- Your task
Answer these questions about the post on the Obama cartoon.
(a) What English translation is given for the slogan in Obama's speech bubble?
(b) The release of which report is said to have put China's cyberwar against the United States in the news?
(c) Who receives the hat tip?
____ Document excerpt
The words in the bubble spoken by Obama are:

Dàlì zhīyuán nóngyè 大力支援农业 ("Vigorously support agriculture")

One wonders where the cartoonist dug up such an outmoded slogan. Ever since Deng Xiaoping, the push has been for manufacturing. The cartoon as a whole, however, is highly topical, since China's cyberwar against the United States has been very much in the news for the past few days ("China’s Army Is Seen as Tied to Hacking Against U.S."), especially with the release of the Mandiant Report. (Watch the video in full screen so that you can see the details.)

Incidentally, if the Chinese characters in the bubble were phonetically annotated with Pinyin, Obama really would be able to "speak Chinese", but if the teleprompter only provided the characters, the president wouldn't have a clue about how to pronounce them.

[Hat tip to Bob Bauer]


  1. Dan Hansen said,

    February 25, 2013 @ 2:35 pm

    This is great — it gets right to the heart of the 'fear without difference' situation we're in. What do the Chinese do when they hack into American systems? Same thing we'd do, natch.
________
____ Stored records
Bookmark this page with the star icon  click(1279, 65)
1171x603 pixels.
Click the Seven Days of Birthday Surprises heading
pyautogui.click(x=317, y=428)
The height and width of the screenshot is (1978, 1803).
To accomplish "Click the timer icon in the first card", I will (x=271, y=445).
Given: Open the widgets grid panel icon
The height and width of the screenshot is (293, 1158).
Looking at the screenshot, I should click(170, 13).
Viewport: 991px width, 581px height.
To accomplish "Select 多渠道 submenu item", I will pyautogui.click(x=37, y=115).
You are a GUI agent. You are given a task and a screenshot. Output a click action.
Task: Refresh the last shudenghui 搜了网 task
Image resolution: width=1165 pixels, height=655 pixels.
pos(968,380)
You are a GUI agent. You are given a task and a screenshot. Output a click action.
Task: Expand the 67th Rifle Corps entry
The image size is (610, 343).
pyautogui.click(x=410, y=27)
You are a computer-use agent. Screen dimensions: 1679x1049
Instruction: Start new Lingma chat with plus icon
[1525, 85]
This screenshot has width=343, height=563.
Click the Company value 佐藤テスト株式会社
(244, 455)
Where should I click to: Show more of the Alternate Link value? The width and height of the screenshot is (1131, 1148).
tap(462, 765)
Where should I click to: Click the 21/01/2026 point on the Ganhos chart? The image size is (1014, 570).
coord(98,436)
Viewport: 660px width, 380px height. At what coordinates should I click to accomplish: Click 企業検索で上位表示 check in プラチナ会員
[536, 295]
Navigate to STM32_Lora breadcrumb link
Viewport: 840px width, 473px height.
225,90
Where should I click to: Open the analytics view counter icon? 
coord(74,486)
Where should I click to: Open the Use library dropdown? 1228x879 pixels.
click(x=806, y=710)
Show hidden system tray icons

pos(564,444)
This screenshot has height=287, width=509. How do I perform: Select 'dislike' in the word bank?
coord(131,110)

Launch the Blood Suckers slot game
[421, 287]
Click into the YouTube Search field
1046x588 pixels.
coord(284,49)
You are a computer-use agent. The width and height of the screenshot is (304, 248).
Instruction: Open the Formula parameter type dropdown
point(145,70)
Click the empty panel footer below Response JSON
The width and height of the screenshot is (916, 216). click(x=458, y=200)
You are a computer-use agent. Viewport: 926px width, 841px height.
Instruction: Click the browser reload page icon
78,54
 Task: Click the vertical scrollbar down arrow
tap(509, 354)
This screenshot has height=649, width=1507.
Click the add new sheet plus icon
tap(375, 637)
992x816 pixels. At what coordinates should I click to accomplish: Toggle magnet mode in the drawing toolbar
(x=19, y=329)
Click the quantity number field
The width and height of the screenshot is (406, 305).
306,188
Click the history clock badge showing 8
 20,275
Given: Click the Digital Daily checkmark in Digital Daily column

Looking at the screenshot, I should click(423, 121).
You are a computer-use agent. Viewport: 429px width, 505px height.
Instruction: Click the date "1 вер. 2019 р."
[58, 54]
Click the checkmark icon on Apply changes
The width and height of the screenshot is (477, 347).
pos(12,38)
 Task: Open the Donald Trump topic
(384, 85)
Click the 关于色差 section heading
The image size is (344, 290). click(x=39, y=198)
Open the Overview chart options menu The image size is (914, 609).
________
- Problem solution
(a) "Vigorously support agriculture"
(b) The Mandiant Report
(c) Bob Bauer